| TASK TO COMPLETE |
Below is some data. Retype exactly the lines starting at the one with "Reject All (32, 2560)" and ending at the one with "欧阳懿 (484, 1394)".

| DATA EXTRACT |
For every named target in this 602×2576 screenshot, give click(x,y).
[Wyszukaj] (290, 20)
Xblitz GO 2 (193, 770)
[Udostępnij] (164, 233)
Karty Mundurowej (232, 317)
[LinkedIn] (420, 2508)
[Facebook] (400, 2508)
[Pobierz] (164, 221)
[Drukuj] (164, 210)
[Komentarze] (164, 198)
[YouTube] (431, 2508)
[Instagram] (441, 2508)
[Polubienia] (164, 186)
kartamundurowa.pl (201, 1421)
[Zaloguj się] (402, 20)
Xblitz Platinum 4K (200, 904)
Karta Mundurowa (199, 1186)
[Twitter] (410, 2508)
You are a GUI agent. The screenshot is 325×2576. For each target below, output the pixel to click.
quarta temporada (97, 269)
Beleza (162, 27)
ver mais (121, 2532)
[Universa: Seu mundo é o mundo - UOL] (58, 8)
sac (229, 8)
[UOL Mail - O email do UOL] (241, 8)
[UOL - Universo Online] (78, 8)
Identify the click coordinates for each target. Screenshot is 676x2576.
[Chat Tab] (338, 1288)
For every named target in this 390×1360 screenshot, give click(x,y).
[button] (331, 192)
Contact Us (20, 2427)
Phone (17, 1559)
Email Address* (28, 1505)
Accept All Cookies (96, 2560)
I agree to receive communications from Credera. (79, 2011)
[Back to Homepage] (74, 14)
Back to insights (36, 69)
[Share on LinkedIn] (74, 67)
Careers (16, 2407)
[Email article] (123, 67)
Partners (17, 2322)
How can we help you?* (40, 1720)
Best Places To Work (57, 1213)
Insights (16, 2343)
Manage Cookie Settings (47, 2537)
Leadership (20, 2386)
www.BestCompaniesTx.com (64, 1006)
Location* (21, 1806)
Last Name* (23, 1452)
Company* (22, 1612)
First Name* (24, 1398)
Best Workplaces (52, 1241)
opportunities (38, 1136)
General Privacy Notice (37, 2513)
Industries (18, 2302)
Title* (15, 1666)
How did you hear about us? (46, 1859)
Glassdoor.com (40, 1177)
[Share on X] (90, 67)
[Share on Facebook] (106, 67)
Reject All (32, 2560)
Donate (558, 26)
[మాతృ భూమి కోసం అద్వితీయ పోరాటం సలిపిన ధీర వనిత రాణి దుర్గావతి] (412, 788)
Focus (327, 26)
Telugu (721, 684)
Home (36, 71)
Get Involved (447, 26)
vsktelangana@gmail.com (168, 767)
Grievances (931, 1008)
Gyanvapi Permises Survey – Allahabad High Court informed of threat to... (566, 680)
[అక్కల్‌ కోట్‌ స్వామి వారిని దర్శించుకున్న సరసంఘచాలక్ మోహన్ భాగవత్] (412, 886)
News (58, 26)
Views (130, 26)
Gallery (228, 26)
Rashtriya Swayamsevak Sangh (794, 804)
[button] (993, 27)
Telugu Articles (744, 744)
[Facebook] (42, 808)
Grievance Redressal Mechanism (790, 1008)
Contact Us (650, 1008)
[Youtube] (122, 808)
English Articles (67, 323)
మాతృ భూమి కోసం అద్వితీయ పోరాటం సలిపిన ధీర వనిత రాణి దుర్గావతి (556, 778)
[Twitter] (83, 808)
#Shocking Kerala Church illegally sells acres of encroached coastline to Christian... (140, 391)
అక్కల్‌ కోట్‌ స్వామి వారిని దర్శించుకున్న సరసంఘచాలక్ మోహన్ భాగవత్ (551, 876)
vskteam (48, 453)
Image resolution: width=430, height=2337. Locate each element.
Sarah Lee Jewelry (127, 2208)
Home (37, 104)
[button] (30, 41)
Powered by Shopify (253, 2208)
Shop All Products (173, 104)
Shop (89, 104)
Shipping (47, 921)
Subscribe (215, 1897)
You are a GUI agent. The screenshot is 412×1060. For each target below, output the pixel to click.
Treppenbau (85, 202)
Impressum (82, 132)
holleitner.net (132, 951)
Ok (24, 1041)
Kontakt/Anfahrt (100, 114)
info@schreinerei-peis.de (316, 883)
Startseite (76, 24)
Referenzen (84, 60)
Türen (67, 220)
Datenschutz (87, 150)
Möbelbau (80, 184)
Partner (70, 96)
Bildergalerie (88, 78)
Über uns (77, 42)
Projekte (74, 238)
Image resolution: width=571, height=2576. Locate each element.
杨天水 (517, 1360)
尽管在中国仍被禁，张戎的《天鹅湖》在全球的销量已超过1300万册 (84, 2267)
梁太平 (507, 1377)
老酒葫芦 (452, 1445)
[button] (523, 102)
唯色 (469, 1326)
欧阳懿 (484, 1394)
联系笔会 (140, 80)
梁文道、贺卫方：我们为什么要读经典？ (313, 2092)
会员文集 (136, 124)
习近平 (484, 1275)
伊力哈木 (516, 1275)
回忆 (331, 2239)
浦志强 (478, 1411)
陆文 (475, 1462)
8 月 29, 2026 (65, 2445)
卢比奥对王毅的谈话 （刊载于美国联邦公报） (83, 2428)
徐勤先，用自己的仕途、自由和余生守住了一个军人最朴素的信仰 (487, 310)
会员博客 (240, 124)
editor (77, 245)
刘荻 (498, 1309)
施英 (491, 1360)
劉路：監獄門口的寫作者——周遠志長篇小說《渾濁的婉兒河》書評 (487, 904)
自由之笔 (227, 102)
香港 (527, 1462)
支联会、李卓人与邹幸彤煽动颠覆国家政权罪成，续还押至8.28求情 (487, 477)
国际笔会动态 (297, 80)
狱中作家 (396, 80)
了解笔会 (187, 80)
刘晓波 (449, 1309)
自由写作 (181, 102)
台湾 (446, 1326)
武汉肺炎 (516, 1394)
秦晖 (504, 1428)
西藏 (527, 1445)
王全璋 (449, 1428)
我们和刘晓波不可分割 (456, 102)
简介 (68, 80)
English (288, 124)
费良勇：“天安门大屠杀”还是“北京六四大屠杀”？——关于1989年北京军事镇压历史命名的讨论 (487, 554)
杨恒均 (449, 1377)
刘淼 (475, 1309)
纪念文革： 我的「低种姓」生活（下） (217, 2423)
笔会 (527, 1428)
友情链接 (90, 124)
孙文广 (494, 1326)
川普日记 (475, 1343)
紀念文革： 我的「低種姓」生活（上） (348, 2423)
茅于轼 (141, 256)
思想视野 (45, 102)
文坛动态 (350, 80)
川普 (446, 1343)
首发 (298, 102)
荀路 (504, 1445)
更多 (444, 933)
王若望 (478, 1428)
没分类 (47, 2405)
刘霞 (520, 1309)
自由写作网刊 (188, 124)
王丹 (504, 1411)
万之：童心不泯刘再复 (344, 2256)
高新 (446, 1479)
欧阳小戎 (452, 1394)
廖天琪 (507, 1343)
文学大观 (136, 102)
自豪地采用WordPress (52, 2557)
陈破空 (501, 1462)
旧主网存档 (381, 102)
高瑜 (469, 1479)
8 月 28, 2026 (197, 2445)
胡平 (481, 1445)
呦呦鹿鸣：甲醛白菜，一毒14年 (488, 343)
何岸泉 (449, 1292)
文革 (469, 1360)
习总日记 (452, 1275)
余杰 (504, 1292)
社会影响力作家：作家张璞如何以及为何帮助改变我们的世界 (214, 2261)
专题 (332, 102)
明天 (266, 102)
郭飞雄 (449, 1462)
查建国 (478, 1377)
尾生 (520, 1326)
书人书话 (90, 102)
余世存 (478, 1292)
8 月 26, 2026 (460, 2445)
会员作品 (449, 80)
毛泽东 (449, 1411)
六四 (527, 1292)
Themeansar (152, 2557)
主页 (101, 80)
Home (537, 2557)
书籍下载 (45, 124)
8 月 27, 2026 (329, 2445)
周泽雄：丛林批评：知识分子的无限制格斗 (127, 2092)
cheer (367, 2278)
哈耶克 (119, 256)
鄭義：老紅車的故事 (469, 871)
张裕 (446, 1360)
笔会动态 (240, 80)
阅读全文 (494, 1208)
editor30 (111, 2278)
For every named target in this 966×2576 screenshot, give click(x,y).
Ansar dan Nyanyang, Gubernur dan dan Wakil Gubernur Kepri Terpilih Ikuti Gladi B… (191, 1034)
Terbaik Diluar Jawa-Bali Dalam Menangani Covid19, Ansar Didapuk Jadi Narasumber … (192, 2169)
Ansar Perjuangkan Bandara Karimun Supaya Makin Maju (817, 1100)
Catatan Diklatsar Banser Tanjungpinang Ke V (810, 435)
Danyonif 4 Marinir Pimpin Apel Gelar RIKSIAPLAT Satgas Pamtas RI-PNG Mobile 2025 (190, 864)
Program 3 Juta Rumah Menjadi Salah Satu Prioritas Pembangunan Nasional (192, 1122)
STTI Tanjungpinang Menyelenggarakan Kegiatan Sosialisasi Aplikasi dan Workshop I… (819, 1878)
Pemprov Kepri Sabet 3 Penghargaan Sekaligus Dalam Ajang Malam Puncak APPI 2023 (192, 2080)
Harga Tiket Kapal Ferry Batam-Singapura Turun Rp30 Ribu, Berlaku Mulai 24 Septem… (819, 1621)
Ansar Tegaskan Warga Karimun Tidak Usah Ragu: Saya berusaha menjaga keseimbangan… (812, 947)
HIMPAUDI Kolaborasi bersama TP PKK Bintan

| ANSWER TO THE EXERCISE |
Reject All (32, 2560)
Donate (558, 26)
[మాతృ భూమి కోసం అద్వితీయ పోరాటం సలిపిన ధీర వనిత రాణి దుర్గావతి] (412, 788)
Focus (327, 26)
Telugu (721, 684)
Home (36, 71)
Get Involved (447, 26)
vsktelangana@gmail.com (168, 767)
Grievances (931, 1008)
Gyanvapi Permises Survey – Allahabad High Court informed of threat to... (566, 680)
[అక్కల్‌ కోట్‌ స్వామి వారిని దర్శించుకున్న సరసంఘచాలక్ మోహన్ భాగవత్] (412, 886)
News (58, 26)
Views (130, 26)
Gallery (228, 26)
Rashtriya Swayamsevak Sangh (794, 804)
[button] (993, 27)
Telugu Articles (744, 744)
[Facebook] (42, 808)
Grievance Redressal Mechanism (790, 1008)
Contact Us (650, 1008)
[Youtube] (122, 808)
English Articles (67, 323)
మాతృ భూమి కోసం అద్వితీయ పోరాటం సలిపిన ధీర వనిత రాణి దుర్గావతి (556, 778)
[Twitter] (83, 808)
#Shocking Kerala Church illegally sells acres of encroached coastline to Christian... (140, 391)
అక్కల్‌ కోట్‌ స్వామి వారిని దర్శించుకున్న సరసంఘచాలక్ మోహన్ భాగవత్ (551, 876)
vskteam (48, 453)
Image resolution: width=430, height=2337. Locate each element.
Sarah Lee Jewelry (127, 2208)
Home (37, 104)
[button] (30, 41)
Powered by Shopify (253, 2208)
Shop All Products (173, 104)
Shop (89, 104)
Shipping (47, 921)
Subscribe (215, 1897)
You are a GUI agent. The screenshot is 412×1060. For each target below, output the pixel to click.
Treppenbau (85, 202)
Impressum (82, 132)
holleitner.net (132, 951)
Ok (24, 1041)
Kontakt/Anfahrt (100, 114)
info@schreinerei-peis.de (316, 883)
Startseite (76, 24)
Referenzen (84, 60)
Türen (67, 220)
Datenschutz (87, 150)
Möbelbau (80, 184)
Partner (70, 96)
Bildergalerie (88, 78)
Über uns (77, 42)
Projekte (74, 238)
Image resolution: width=571, height=2576. Locate each element.
杨天水 (517, 1360)
尽管在中国仍被禁，张戎的《天鹅湖》在全球的销量已超过1300万册 (84, 2267)
梁太平 (507, 1377)
老酒葫芦 (452, 1445)
[button] (523, 102)
唯色 (469, 1326)
欧阳懿 (484, 1394)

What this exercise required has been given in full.